## What this task involves:
Exact copies of the lines from the start of the records through the line with "收藏本站 (26, 160)" are what the answer must hold; pictures are not part of it.

## Data:
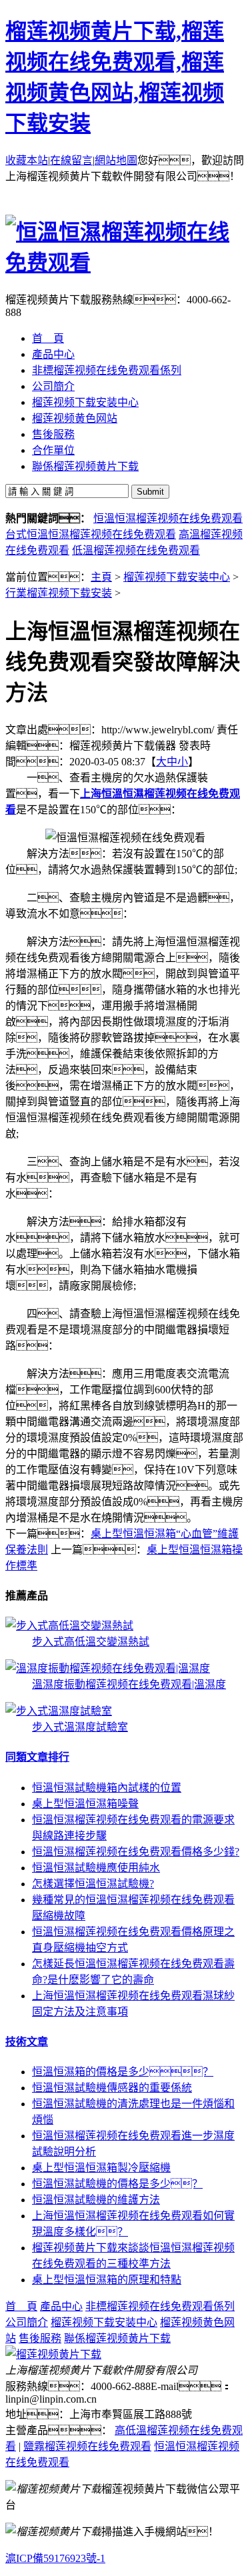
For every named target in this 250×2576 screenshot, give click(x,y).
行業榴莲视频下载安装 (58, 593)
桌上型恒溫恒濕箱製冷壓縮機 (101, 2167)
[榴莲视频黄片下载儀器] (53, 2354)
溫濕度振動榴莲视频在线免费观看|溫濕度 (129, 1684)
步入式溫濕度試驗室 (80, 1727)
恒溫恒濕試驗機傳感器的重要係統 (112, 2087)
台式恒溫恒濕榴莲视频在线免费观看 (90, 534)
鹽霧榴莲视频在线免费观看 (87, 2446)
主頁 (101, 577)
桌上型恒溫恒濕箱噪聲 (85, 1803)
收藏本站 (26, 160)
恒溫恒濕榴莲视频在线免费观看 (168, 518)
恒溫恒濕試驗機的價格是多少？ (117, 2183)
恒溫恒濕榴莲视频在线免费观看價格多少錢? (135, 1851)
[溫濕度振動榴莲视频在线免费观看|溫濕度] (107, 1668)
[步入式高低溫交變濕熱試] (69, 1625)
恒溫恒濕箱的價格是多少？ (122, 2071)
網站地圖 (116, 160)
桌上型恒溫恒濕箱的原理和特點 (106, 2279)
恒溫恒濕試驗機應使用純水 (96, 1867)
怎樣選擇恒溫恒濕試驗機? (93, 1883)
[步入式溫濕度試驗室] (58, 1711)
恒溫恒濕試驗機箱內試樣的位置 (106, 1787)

## Result of the exercise:
For every named target in this 250×2576 screenshot, give click(x,y).
行業榴莲视频下载安装 (58, 593)
桌上型恒溫恒濕箱製冷壓縮機 (101, 2167)
[榴莲视频黄片下载儀器] (53, 2354)
溫濕度振動榴莲视频在线免费观看|溫濕度 (129, 1684)
步入式溫濕度試驗室 (80, 1727)
恒溫恒濕試驗機傳感器的重要係統 (112, 2087)
台式恒溫恒濕榴莲视频在线免费观看 (90, 534)
鹽霧榴莲视频在线免费观看 (87, 2446)
主頁 (101, 577)
桌上型恒溫恒濕箱噪聲 (85, 1803)
收藏本站 (26, 160)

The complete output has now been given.